--- Do this ---
List every person or character named in the film description below.

--- Source passage ---
● ● ● ● ●

American Samurai is a martial-arts action film directed by Sam Firstenberg and starring David Bradley and Mark Dacascos and produced by Cannon Films. Filmed in Turkey, it was released in the United States in 1992.

Premise
After a plane crash in the Japanese mountains, its only survivor—a baby named Andrew Collins—is adopted by Tatsuya Sanga, a samurai master. Andrew, along with the samurai's son, Kenjiro, are trained in the warrior’s way. Andrew excels in his training and soon surpasses his stepbrother’s skills. Kenjiro's jealousy pushes him to join the Yakuza, where he takes the Yakuza oath and forsakes the moral values of the samurai’s code. He leaves his father’s home, swearing to one day take revenge on his brother.
Ten years later, Andrew works in L.A. as a journalist. He and a female photographer track down an opium-smuggling operation in Turkey. Soon, the drug dealers kidnapped the girl, forcing Andrew to enter a deadly weapons based martial-arts tournament ruled by illegal gamblers whose greatest champion is the lethal Kenjiro.

● ● ● ● ●

--- Data section ---
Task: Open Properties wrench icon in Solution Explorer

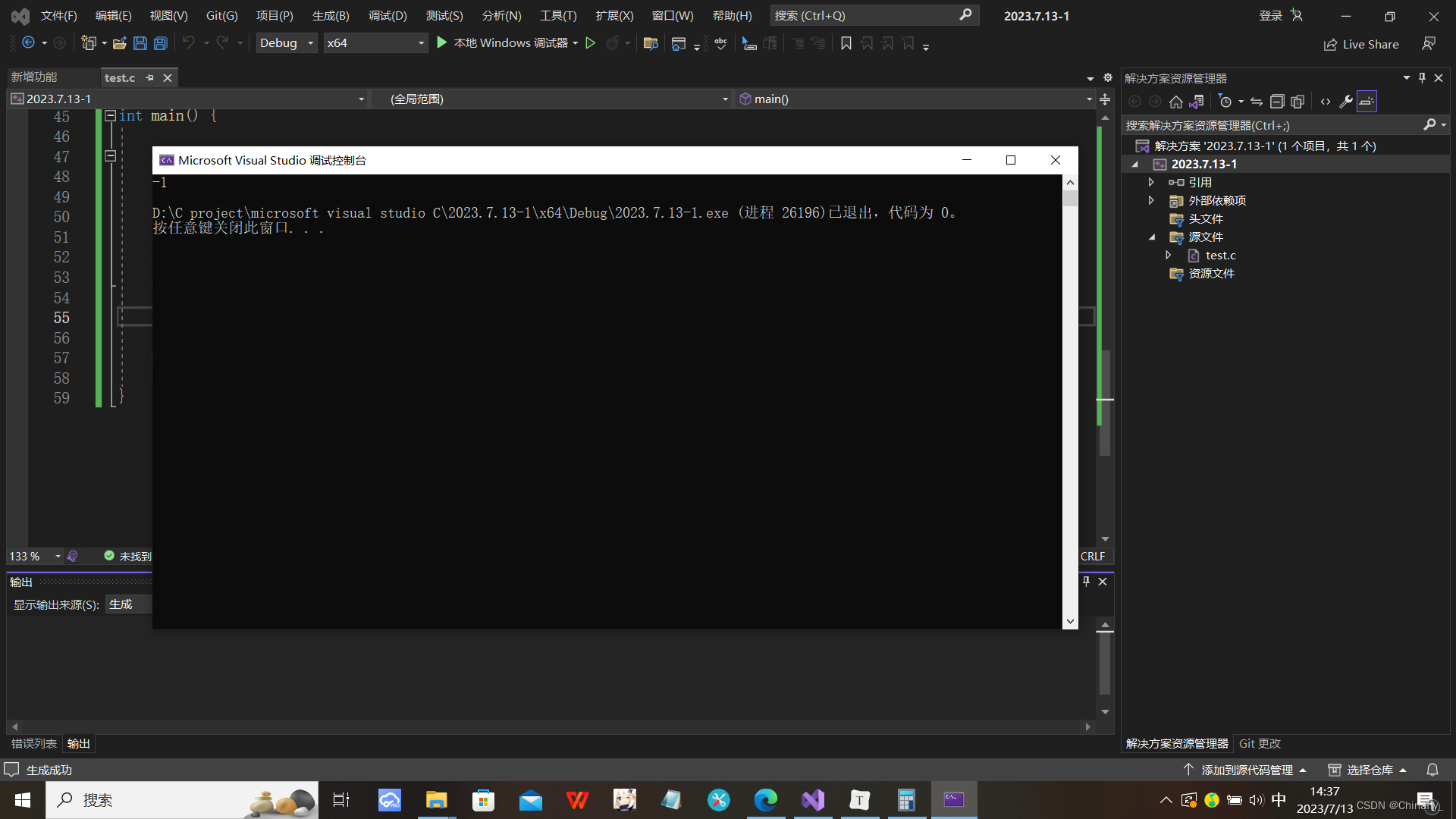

● ● ● ● ●

--- Task result ---
- Sam Firstenberg
- David Bradley
- Mark Dacascos
- Andrew Collins
- Tatsuya Sanga
- Kenjiro